**WHAT IS BEING ASKED**
Going down the listing below, print exactly each line from the one with "Viewport: 353px width, 256px height." up to and including the one with "You are a computer-use agent. This", and skip the rest.

(Beginning of EXERCISE INPUT)

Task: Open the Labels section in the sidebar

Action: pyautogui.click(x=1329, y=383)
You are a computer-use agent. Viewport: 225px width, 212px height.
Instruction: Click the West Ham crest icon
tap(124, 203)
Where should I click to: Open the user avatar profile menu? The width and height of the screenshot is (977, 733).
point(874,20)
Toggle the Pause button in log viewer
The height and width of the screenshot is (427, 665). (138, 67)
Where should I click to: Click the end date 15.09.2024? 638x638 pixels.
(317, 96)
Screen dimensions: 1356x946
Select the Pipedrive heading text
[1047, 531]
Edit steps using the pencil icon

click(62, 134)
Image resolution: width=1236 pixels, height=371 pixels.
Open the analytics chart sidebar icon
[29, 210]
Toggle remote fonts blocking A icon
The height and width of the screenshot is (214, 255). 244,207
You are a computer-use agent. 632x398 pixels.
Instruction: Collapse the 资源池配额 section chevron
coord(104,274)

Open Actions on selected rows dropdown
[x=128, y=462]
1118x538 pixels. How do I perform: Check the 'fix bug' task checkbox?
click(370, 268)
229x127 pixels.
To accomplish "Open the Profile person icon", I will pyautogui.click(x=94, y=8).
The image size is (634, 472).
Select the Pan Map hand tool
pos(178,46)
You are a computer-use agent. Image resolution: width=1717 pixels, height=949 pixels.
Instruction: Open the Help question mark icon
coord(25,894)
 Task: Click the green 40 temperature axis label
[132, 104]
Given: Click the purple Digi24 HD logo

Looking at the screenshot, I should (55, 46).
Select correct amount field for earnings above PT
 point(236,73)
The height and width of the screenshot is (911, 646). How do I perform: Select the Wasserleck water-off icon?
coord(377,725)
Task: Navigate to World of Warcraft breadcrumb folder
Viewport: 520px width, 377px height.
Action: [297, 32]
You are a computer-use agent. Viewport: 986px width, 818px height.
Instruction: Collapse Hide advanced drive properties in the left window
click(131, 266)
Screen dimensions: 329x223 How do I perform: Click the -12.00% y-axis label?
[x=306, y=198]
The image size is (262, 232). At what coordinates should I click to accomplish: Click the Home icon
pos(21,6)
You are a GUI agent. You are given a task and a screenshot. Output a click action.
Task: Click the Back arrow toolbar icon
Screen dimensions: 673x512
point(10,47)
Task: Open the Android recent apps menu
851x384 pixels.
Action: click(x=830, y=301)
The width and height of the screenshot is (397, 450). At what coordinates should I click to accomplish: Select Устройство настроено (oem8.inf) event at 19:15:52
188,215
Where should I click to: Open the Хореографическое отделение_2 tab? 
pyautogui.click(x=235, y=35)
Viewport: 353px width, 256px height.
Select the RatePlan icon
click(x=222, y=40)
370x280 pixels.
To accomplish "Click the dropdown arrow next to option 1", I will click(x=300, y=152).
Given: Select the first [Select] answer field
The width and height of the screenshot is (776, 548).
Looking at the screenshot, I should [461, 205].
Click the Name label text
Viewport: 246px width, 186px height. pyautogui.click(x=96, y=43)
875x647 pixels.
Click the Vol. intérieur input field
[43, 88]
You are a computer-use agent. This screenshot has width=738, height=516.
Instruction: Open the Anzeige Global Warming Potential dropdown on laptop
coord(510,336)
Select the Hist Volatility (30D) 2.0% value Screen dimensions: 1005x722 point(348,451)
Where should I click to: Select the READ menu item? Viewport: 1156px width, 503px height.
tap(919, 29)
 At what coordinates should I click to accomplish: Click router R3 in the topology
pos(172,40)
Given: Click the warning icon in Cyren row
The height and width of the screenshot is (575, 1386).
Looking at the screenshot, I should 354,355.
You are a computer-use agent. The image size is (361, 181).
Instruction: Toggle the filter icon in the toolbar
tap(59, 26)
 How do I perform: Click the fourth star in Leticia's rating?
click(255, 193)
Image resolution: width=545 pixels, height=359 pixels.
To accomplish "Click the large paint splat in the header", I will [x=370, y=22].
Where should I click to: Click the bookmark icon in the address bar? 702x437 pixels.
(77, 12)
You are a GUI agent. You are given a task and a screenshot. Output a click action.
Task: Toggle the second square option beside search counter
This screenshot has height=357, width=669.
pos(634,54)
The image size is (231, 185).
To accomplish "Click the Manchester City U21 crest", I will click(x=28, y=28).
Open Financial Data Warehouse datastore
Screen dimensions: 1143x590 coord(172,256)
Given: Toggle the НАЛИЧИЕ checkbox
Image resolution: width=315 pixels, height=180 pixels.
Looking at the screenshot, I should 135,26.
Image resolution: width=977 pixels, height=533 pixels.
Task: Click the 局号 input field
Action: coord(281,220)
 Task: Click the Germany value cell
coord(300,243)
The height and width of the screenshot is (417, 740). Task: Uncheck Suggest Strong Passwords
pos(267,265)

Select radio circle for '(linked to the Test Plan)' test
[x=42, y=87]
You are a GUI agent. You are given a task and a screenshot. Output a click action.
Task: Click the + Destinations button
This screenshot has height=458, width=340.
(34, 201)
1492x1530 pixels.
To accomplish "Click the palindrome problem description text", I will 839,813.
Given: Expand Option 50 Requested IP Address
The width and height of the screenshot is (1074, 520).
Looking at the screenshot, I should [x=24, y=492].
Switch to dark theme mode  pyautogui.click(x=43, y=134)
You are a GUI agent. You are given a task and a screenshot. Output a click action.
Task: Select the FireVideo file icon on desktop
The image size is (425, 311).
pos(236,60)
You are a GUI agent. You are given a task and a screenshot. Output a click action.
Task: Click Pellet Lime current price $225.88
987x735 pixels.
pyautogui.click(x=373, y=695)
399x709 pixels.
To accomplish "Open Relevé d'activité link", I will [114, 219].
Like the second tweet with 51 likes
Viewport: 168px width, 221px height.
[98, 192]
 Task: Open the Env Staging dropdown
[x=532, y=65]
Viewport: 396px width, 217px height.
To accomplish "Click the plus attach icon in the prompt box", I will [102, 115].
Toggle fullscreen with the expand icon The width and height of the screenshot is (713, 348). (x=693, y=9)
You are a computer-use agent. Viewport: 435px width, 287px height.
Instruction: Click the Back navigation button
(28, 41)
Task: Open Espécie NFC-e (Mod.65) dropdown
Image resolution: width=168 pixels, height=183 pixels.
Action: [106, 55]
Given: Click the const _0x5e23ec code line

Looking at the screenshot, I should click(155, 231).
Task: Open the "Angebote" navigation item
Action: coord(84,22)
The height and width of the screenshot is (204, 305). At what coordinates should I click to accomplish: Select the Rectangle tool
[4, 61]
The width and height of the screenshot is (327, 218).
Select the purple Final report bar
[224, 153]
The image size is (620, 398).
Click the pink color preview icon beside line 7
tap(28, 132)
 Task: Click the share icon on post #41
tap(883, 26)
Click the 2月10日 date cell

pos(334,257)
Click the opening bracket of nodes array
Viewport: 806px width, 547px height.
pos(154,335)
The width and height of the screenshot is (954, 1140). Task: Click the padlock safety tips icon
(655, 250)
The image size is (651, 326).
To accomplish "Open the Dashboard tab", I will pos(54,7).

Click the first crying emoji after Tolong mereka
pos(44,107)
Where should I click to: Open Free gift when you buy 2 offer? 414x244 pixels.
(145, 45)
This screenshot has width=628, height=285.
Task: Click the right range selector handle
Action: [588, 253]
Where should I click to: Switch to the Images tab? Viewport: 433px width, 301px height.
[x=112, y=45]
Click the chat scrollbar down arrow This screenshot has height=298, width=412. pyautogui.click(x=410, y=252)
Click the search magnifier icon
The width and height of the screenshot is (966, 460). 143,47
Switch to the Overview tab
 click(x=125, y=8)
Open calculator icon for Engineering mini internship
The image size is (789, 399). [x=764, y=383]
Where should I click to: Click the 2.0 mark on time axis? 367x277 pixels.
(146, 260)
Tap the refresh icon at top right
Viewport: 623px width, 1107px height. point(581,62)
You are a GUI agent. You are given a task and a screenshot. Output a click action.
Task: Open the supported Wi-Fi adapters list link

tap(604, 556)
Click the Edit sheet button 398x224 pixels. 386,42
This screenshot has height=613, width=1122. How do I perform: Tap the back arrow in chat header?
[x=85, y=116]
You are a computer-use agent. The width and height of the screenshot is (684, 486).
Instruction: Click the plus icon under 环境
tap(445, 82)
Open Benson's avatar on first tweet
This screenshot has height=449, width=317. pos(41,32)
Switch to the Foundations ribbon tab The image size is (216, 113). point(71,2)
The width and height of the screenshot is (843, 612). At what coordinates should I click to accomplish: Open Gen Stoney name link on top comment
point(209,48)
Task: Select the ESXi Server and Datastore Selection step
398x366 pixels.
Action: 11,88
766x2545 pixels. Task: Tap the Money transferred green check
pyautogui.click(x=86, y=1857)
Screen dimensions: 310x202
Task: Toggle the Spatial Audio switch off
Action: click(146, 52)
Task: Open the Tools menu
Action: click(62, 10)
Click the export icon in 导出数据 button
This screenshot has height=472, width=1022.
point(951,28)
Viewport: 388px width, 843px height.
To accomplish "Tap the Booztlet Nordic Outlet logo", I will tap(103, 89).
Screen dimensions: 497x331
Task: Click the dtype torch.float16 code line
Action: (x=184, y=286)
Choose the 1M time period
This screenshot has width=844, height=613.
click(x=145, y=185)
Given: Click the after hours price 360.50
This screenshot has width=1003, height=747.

(End of EXERCISE INPUT)

**TASK OUTPUT**
Viewport: 353px width, 256px height.
Select the RatePlan icon
click(x=222, y=40)
370x280 pixels.
To accomplish "Click the dropdown arrow next to option 1", I will click(x=300, y=152).
Given: Select the first [Select] answer field
The width and height of the screenshot is (776, 548).
Looking at the screenshot, I should [461, 205].
Click the Name label text
Viewport: 246px width, 186px height. pyautogui.click(x=96, y=43)
875x647 pixels.
Click the Vol. intérieur input field
[43, 88]
You are a computer-use agent. This screenshot has width=738, height=516.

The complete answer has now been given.